AML Basel index is country risk ranking which focuses on money laundering/ terrorist financing risk, consisting of 14 indicators of assessment.
Out of 140 countries, India has been ranked 93rd and 70th in 2012 and 2013 respectively with a score of 6.05 in 2012 and 5.95 in 2013, as compared to Norway, which has a score of 2.36 and ranks No. 1 in the Anti Money Laundering (AML) Basel Index 2013.
This clearly shows that India, in the present-day scenario, is very vulnerable to money laundering activities and is a high risk zone.
Many acts exist in India, which directly or indirectly curbs money laundering activities.A few of such acts are:
The Conservation of Foreign Exchange and Prevention of Smuggling Activities Act, 1974, The Income Tax Act, 1961, The Benami Transactions (Prohibition) Act, 1988, The Indian Penal Code and Code of Criminal Procedure, 1973 , The Narcotic Drugs and Psychotropic Substances Act, 1985
They proved to be inadequate in the treatment of money laundering matters.
In 2002, the Parliament of India passed an act called the Prevention of Money Laundering Act, 2002 (PMLA).
The main objectives of this act are to prevent money-laundering as well as to provide for confiscation of property either derived from or involved in, money-launderingand to deal with any other issue connected with money laundering in India.
Section 12 (1) describes the obligations that banks, other financial institutions, and intermediaries have to
(a) Maintain records that detail the nature and value of transactions, whether such transactions comprise a single transaction or a series of connected transactions, and where these transactions take place within a month.

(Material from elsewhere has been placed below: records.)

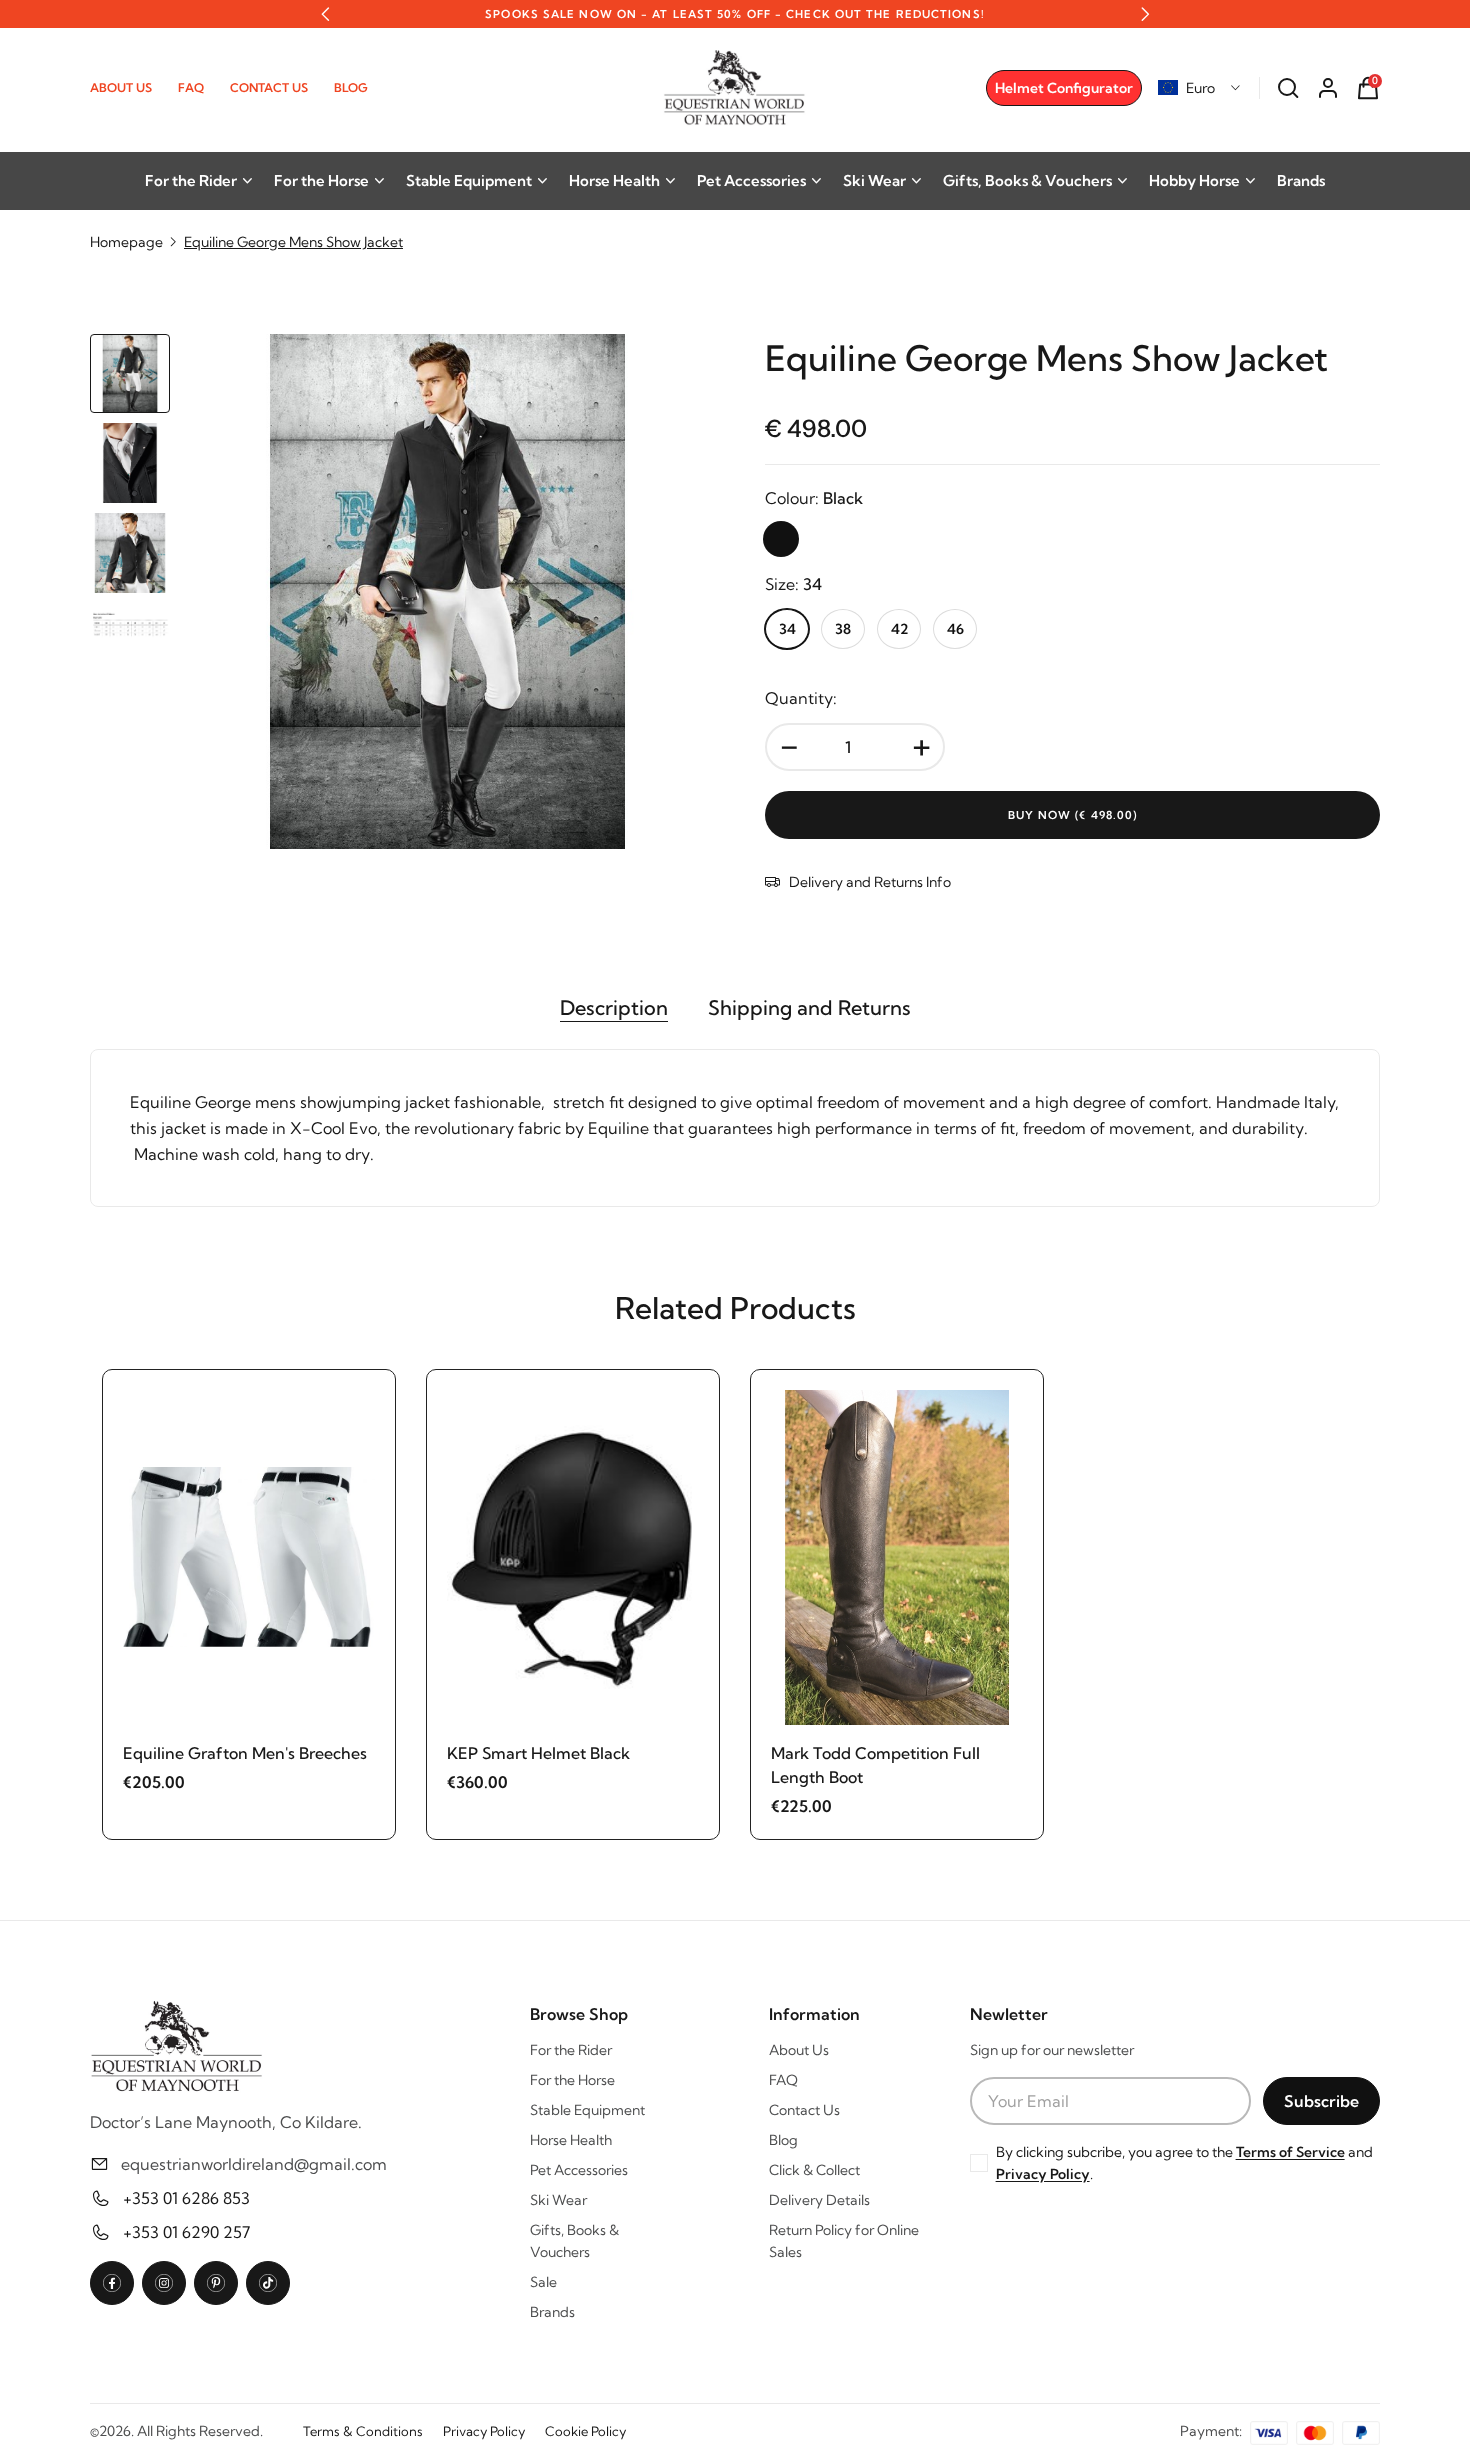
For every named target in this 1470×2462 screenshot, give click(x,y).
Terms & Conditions (363, 2431)
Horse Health (614, 180)
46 (955, 629)
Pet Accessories (751, 180)
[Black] (781, 539)
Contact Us (269, 87)
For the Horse (321, 180)
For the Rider (191, 180)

(b) Furnish information on transactions referred to in clause (a) to the Director within the time prescribed, including records of the identity of all its clients.

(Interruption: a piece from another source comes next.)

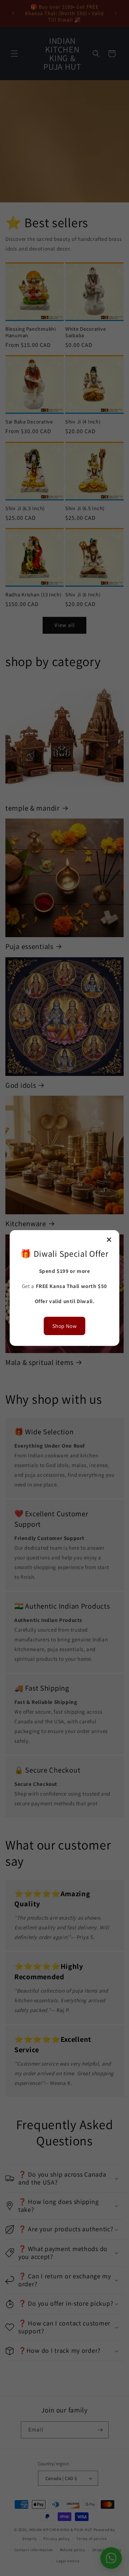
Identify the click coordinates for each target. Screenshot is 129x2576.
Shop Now (64, 1326)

Section 12 (2) prescribes that the records referred to in sub-section (1) as mentioned above, must be maintained for ten years after the transactions finished. It is handled by the Indian Income Tax Department.
Banks must record all transactions over Rs. 10 Lakhs. Banks must maintain these records for 10 years. Banks also must make cash transaction reports (CTRs) and suspicious transaction reports over RS. 10 Lakhs within 7 days of doubt. They must submit the report to the enforcement directorate and income tax department
Cases are investigated by the Enforcement Directorate and Indian Income Tax Department
The Financial intelligence Unit (FIU) operates in the legal framework established by the PMLA. FIU performs the basic functions of receipt, analysis and dissemination of information in accordance with the international standards set up by the Financial Action Task Force (FATF) and Egmont Group of FIUs.
As prescribed under the PMLA, FIU receives reports on cash transactions, suspicious transactions, counterfeit currency transactions and funds received by non-profit organizations.
These reports are filed by reporting entities i.e. banks, financial institutions and capital market intermediaries, casinos, private locker operators, registrar to an issue of shares and dealers in precious metals.
FIU maintains a database and shares these reports with various agencies.
The objective of Know your Customer (KYC) guideline is to prevent banks from being used, intentionally or unintentionally, by criminal elements for money laundering or terrorist financing activities.
In order to prevent identity theft, identity fraud, money laundering, terrorist financing, etc., the RBI had directed all banks and financial institutions to put in place a policy framework to know their customers before opening any account.
The KYC guidelines were introduced by RBI in 2002, and all banks were instructed to be compliant by 31st Dec 2005.
The earlier provisions of the Act lacked the prowess for due legislative action. Hence, the scope was broadened in 2013 to include concealment, possession, acquisition or use of property, and projecting or claiming it as untainted property. Commodity future brokers have also been included within the scope of the Act.